# Excerpted passage start

Classic Bike Guide
- Editor: Matt Hull
- Former editors: Nigel Clark, Tim Britton, Frank Westworth, Steve Rose
- Categories: Motorcycles
- Frequency: Monthly
- Circulation: 89,036 (2008)
- Publisher: Steve Rose
- Founded: 1991
- Company: Mortons Media Group Ltd
- Country: United Kingdom
- Based in: Horncastle Lincolnshire
- Language: English
- Website: Classic Bike Guide
- ISSN: 0959-7123

= Classic Bike Guide =

Monthly motorcycle magazine based in England

Classic Bike Guide is a monthly motorcycle magazine based in Horncastle, Lincolnshire, England.

==History==
Launched in 1991 and edited by Frank Westworth, Classic Bike Guide mainly features original specification British motorcycles with occasional articles on foreign marques and one-off 'specials'. Under Westworth, a regular team of writers including Jim Reynolds, Steve Wilson and Rod Kerr penned many of these articles.

# Excerpted passage end

[Problems to work on]:
1 – In the Classic Bike Guide article, who edited the magazine when it launched in 1991?
2 – Write the next few sentences of the Classic Bike Guide article, continuing from the end of its History section.

# Source excerpt start

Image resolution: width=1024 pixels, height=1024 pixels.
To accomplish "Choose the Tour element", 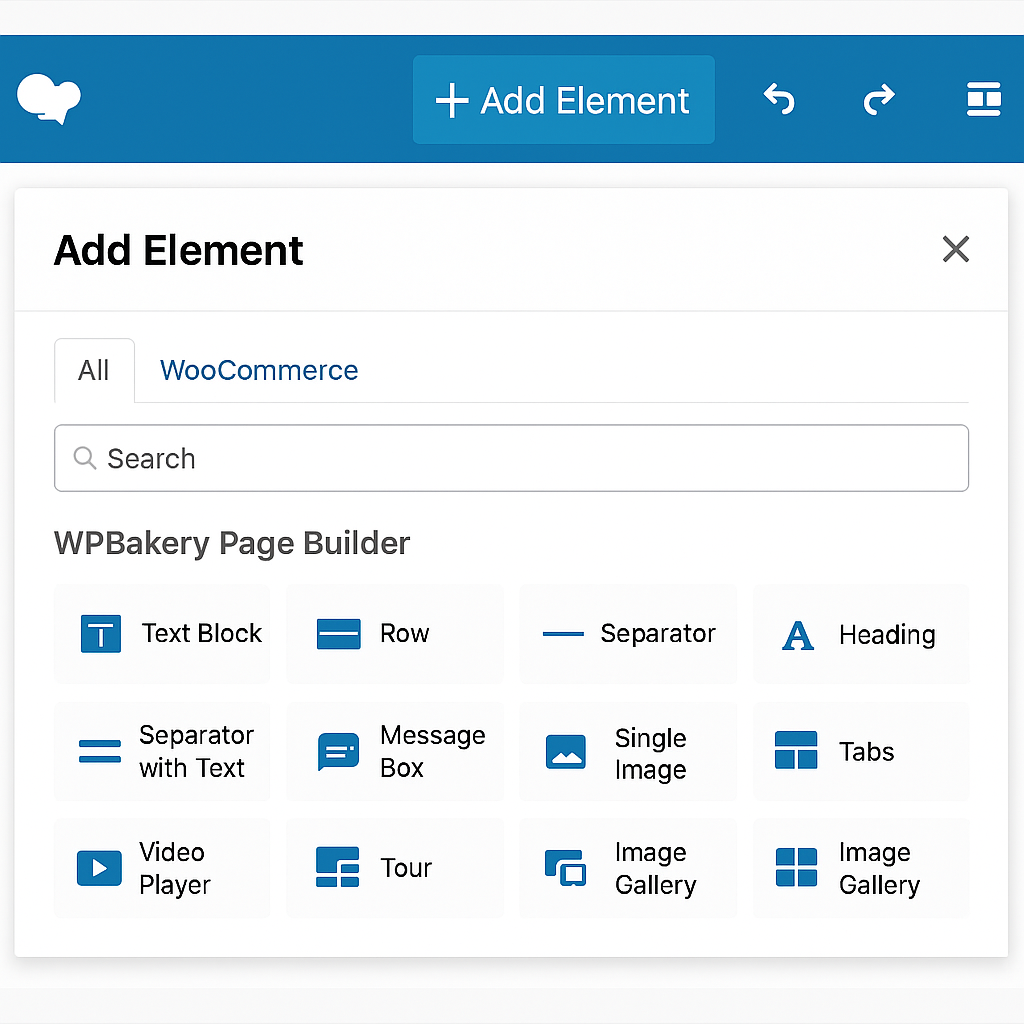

# Source excerpt end

[Results of the exercise]:
1 – Frank Westworth

2 –
Mortons Motorcycle Media Ltd acquired the magazine in January 2003. Edited from 2003 by Tim Britton until September 2008, Nigel Clark until August 2012, it was then edited by Steve Rose until Gary Pinchin took the reins in March 2013. The magazine was given a fresh look and relaunched for the March 2013 issue. Matt Hull is editor since 2017.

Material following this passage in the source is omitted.